The first step is to adjust your categories.
Let’s say that you have a $100 bill that you haven’t accounted for. Is there a category you could shave $100 off of? Can you go without buying new clothes for a month? Can you have a little less fun?
Or, perhaps an easier ask, could you spread out that expense over two or more categories? If you spread $100 over five different categories, then you’d only need to spend $20 less in each of those. Could you do that?
If yes, then you’re golden.
If not, you’ll need to find the money in another place.
Use the bucket brigade
I’ve talked about separating your savings. Since that post was written, I’ve taken to calling these individual savings accounts “buckets”.

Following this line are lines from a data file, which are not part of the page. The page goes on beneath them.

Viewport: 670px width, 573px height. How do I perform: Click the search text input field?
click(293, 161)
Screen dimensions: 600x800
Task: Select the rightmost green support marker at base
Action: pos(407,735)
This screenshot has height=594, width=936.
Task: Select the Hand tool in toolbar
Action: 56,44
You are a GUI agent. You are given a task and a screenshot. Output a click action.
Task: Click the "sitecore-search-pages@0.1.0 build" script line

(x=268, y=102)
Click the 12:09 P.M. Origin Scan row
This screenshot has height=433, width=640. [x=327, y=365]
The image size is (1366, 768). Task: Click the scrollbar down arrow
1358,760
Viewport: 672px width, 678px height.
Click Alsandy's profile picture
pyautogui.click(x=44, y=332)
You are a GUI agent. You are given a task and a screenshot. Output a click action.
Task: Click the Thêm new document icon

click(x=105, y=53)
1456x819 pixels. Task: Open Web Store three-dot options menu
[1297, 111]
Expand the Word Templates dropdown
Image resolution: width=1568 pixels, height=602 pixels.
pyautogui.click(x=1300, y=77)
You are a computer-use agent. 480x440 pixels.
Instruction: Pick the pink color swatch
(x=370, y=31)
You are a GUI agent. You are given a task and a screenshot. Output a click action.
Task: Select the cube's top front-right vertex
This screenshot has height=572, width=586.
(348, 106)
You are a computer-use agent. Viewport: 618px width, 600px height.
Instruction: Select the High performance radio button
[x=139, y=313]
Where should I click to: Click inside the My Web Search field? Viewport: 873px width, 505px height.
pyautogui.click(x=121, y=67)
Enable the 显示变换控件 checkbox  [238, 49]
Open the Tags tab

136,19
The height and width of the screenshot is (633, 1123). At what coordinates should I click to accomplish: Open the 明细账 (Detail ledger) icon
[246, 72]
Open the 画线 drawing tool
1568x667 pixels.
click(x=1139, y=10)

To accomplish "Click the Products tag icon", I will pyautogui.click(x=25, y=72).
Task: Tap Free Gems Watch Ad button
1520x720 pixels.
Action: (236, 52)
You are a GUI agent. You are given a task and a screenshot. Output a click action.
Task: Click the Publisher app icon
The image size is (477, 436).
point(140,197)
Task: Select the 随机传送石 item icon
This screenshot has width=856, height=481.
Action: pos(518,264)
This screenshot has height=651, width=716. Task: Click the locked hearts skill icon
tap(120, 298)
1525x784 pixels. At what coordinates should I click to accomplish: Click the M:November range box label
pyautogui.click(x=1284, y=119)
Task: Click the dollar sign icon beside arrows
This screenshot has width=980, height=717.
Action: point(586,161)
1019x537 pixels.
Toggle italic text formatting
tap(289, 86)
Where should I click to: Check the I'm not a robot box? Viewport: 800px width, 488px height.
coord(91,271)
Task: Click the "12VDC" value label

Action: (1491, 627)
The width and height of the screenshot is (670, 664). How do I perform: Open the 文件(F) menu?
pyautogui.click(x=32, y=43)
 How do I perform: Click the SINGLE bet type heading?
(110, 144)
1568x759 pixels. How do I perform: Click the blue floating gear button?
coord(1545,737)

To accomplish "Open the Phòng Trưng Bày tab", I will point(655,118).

I like having different buckets for various purchases that I know are going to happen, but don’t know specifically when. My “car bucket” in particular has made my life so much easier, since car bills are so lumpy (nothing one month, hundreds of dollars the next month).
Anything that you’d have a budget category for can be a bucket. Each month, I put a little money in to my buckets (treating them as a bill, though you can choose how to treat them). The nice thing is that over time, these buckets can grow to be rather large (full).
So if you have something that’s larger than you can fit into your budget, use a bucket.
Note that these buckets are separate from your emergency fund. This is money that is earmarked for a particular purpose. Now, one could presumably use the funds from a bucket for an emergency, but that’s not their primary purpose.
This month, I had to renew my registration on my car. It was $150. That would have made my monthly budget tighter than I wanted, but luckily I had that amount in my car bucket. Problem solved.
What’s your other option?
We’ve already stated that this purchase, whatever it is, isn’t an emergency.
So what do you do if you don’t have room in your monthly budget, and you don’t have an appropriate bucket?
The answer is simple: you don’t pay for it.
Put it off. Cancel it. Don’t do it. You may want to, but you don’t have to. Because if you had to, it would be an emergency, wouldn’t it?
Start filling up those buckets
If there’s any lesson out of this, it’s that you want to create buckets for non-emergency situations.
You may not have buckets now. That’s okay; you can start small. Actually, you generally have to start small.
But you still want to start planning today. Because if you don’t plan, you’ll still have to deal with these situations, but you’ll have less optimal choices.
And when your buckets are full, and you can just pay for it, I can assure you, it’s going to feel great.
But enough about me. How do you pay for non-emergencies?